A Alvo Minerals, empresa australiana que já possui o projeto de terras raras Bluebush, adjacente ao projeto da Mineração Serra Verde, adquiriu o projeto de terras raras Iporá, com 211 km2 no estado de Goiás.
O projeto Iporá está localizado na mesma área e tem geologia semelhante ao projeto de argila iônica PCH da canadense Appia Rare Earths, onde a perfuração retornou ETR de altíssimo teor de até 2 m a 92.758 ppm (9,3%) TREO dentro de 24 m a 38.655 ppm (3,9%) TREO até o final do furo.
A perfuração realizada pela Alvo Minerals até o momento cruzou zonas de argila saprolítica com larguras de até 28m e média de 18m. Um dos furos cruzou mineralização com média de 1.090 ppm de óxidos de terras raras totais (TREO), dos quais 24% eram os óxidos de terras raras magnéticos mais valiosos (MREO)
O trabalho de escritório e o reconhecimento geral estão em andamento em Iporá, com o trabalho de campo começando assim que a maior parte das áreas for concedida – esperado para as próximas semanas.
Iporá consiste em três áreas prospectivas – Tapir, Tatu e Snapper – todas selecionadas com base em suas assinaturas geológicas e geofísicas. Notavelmente, Tapir e Snapper são interpretados como hospedando intrusivos alcalinos semelhantes à recente descoberta de destaque da Appia.

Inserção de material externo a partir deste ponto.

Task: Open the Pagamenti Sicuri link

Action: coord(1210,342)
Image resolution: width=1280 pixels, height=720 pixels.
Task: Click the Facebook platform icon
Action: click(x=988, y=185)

“Estamos entusiasmados em adquirir o projeto Iporá depois que nossa equipe interna identificou a região como altamente prospectiva para terras raras hospedadas em argila iônica. Tendo visitado a área do projeto na semana passada, estamos confiantes de que o conhecimento que adquirimos com a exploração de Bluebush nos ajudará a explorar Iporá de forma rápida e eficaz”, disse o diretor-gerente da Alvo, Robert Smakman.